The table_properties dict maps directly to Delta table properties. cluster_by accepts a list of column names. For automatic clustering, pass cluster_by=["AUTO"] and Databricks will choose columns based on query patterns.

“Show me the key differences between the legacy dlt API and the modern dp API so I can update my imports”

# === Import ===
# Legacy: import dlt
# Modern: from pyspark import pipelines as dp
# === Table decorator ===
# Legacy: @dlt.table(name="my_table")
# Modern: @dp.table(name="my_table")
# === Reading tables ===
# Legacy: dlt.read("source_table")
# Modern: spark.read.table("source_table")
# Legacy: dlt.read_stream("source_table")
# Modern: spark.readStream.table("source_table")
# === CDC ===
# Legacy: dlt.apply_changes(target=..., source=..., ...)
# Modern: dp.create_auto_cdc_flow(target=..., source=..., ...)
# === Clustering ===
# Legacy: @dlt.table(partition_cols=["date"])
# Modern: @dp.table(cluster_by=["date", "region"])
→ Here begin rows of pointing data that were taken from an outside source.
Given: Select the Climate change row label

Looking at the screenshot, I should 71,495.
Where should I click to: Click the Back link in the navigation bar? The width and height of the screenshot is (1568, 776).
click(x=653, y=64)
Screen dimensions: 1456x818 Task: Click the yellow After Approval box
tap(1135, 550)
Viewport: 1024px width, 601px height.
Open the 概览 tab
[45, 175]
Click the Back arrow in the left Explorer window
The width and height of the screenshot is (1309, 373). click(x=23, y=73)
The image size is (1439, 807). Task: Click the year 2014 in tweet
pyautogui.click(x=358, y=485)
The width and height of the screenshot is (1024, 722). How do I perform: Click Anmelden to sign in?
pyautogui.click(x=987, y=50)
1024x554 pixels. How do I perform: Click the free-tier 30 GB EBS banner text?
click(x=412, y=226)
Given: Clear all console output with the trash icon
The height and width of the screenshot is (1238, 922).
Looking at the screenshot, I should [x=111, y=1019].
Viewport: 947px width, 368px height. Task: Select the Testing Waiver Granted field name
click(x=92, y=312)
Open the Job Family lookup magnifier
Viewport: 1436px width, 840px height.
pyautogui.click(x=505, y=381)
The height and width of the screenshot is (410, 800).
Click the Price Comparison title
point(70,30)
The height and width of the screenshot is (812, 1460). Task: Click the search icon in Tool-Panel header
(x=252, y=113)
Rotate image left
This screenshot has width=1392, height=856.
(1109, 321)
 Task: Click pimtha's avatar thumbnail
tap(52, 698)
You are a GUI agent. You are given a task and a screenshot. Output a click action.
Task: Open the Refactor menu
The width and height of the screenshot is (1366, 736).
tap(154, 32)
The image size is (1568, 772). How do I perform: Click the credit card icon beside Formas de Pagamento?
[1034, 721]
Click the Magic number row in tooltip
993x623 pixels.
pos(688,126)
The mapping is mechanical — a find-and-replace covers most of it. The significant behavioral change is table reads: dlt.read() resolved names within an implicit LIVE schema, while spark.read.table() uses Unity Catalog paths directly. Unqualified names resolve to the pipeline’s configured target catalog and schema.

  • sequence_by type change — in the legacy API, sequence_by accepted a string. In the modern API, it requires a Column object: col("event_timestamp"), not "event_timestamp".
  • stored_as_scd_type is a string — SCD Type 2 in Python is "2" (string), not 2 (integer). SCD Type 1 is "1". In SQL, the syntax is STORED AS SCD TYPE 2 with no quotes.
  • Implicit LIVE schema is gonedlt.read("my_table") used an implicit namespace. spark.read.table("my_table") resolves against the pipeline’s target catalog and schema. For cross-schema reads, use fully qualified names.
  • dp.read() and dp.read_stream() do not exist — some migration guides reference these. They were never part of the modern API. Use spark.read.table() and spark.readStream.table() directly.